Otoritas Mauritania berusaha membantu korban yang selamat. Mereka didata satu per satu. Menteri Dalam Negeri Mauritania Mohamed Salem Ould Merzoug mengungkapkan bahwa 10 orang dilarikan ke rumah sakit untuk mendapat perawatan.
"Kami akan melakukan penyelidikan untuk mengetahui siapa yang bertanggung jawab, termasuk jaringan perdagangan manusia yang terlibat," tegasnya.
Merzoug mengakui bahwa ribuan orang tewas di lepas pantai Mauritania sepanjang 2005–2010. Mereka adalah imigran gelap yang ingin menuju Kepulauan Canaria. Namun, belakangan jumlah korban tewas terus menurun.
Para imigran yang selamat itu bisa dipastikan tidak menginjakkan kaki di Eropa. Mereka akan dikirim pulang ke negara asalnya. Saat ini pemerintah Mauritania tengah berkoordinasi dengan pemerintah Gambia untuk lanjutan pemulangan. Duta Besar Gambia untuk Mauritania akan datang ke lokasi untuk meninjau langsung.
"Prioritas kami, menjaga semua orang yang selamat dan menyediakan dukungan yang mereka butuhkan," tegas Kepala IOM di Mauritania Laura Lungarotti kepada Agence France-Presse.

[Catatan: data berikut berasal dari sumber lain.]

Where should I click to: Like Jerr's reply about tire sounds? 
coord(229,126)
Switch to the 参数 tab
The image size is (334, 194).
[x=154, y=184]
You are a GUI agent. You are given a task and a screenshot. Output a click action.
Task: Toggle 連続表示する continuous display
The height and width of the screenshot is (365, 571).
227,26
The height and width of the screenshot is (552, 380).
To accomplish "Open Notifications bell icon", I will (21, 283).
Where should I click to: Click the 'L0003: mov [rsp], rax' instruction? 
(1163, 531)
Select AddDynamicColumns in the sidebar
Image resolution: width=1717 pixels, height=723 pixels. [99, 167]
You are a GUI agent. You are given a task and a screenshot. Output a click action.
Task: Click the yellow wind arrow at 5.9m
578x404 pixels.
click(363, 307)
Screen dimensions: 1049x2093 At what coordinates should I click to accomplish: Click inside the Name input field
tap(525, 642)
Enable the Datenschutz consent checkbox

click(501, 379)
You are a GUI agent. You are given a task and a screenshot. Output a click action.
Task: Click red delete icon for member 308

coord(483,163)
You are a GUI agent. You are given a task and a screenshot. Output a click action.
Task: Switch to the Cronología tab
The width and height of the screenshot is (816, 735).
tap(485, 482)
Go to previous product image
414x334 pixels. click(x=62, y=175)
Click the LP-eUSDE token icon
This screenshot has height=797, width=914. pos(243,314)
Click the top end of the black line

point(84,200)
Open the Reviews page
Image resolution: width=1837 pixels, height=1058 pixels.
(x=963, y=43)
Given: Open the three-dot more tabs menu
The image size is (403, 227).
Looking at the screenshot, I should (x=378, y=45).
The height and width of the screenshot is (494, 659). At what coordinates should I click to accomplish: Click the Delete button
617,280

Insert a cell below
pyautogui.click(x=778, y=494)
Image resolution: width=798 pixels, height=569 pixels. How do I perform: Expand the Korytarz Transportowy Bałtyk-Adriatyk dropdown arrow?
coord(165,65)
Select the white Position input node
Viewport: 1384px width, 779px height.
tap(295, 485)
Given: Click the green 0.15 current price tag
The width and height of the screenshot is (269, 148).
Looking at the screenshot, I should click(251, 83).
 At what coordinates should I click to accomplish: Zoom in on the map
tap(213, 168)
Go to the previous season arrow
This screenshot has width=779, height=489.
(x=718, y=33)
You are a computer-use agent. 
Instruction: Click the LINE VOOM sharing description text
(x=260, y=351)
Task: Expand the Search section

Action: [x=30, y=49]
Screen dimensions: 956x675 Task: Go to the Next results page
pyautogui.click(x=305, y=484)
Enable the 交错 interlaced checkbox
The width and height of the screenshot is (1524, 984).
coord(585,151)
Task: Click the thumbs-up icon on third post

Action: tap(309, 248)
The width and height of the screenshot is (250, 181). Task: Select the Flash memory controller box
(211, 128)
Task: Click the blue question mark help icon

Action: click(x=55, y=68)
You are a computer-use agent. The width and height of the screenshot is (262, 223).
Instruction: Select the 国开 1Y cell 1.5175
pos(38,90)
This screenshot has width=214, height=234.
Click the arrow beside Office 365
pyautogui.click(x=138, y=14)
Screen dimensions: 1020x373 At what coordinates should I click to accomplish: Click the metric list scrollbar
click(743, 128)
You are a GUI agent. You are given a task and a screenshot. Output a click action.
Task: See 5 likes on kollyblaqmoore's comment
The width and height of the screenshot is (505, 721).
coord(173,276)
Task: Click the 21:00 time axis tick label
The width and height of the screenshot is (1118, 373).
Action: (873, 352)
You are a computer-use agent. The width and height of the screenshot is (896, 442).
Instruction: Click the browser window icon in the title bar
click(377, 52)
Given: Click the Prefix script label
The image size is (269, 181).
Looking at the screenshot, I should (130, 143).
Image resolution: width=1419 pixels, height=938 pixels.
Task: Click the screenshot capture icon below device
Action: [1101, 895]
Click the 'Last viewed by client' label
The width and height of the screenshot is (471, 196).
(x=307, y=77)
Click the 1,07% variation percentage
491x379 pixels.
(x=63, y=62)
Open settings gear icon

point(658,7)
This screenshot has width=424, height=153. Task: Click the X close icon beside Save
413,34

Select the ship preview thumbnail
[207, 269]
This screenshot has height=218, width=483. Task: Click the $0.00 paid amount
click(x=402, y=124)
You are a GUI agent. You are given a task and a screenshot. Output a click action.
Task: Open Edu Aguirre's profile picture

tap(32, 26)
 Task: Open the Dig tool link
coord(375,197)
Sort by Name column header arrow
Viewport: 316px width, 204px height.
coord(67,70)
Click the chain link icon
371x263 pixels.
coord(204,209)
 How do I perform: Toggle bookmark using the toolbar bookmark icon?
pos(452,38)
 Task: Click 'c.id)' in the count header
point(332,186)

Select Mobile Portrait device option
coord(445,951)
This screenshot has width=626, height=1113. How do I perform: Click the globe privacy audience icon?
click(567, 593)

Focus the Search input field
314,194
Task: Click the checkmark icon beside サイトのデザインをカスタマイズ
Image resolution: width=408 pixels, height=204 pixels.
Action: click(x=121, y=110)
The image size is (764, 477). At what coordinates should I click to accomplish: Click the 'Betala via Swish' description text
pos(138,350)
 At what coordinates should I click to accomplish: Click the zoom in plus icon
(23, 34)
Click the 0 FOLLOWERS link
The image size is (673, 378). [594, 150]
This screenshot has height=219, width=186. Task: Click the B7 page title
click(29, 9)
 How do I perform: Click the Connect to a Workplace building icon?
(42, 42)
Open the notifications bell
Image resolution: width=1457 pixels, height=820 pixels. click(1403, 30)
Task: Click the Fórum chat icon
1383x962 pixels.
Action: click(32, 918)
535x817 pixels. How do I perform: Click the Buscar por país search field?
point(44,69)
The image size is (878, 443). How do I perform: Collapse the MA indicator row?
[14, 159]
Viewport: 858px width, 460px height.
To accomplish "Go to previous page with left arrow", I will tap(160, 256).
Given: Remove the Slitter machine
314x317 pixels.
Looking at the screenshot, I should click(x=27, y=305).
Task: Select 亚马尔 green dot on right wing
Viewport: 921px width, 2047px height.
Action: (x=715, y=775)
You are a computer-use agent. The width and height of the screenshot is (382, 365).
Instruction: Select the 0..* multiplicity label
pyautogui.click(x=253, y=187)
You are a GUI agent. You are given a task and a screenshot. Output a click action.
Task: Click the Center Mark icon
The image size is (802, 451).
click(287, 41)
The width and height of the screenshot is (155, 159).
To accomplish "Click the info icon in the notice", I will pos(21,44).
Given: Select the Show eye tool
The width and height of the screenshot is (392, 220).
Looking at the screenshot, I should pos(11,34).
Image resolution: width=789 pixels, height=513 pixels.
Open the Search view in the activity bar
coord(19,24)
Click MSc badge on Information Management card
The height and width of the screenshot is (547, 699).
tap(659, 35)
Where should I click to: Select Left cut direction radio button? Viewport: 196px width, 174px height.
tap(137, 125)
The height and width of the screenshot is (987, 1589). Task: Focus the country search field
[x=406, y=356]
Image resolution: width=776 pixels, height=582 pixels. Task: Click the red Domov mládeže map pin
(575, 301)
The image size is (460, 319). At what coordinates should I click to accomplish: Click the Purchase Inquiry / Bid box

Kejadian itu adalah salah satu insiden paling mematikan sejak pertengahan 2000-an ketika Spanyol mulai meningkatkan patroli. Jumlah kapal yang membawa imigran terus menurun meski tak pernah hilang sama sekali.
Afrika Barat adalah wilayah dengan ekonomi yang berkembang cepat di Benua Afrika. Populasi penduduknya juga meningkat dengan cepat. Sayang, lonjakan penduduk itu tanpa disertai kemakmuran dan ketersediaan pekerjaan. Itulah yang akhirnya memaksa penduduknya menjadi imigran gelap dan meninggalkan negerinya untuk bertaruh nasib di Eropa.
Tak semua negara Afrika Barat mengalami lonjakan perekonomian. Gambia adalah salah satu di antaranya. Selama 22 tahun, negara tersebut dipimpin Yahya Jammeh yang dikenal kerap menindas penduduknya. Karena itulah, banyak penduduk Gambia yang bermigrasi.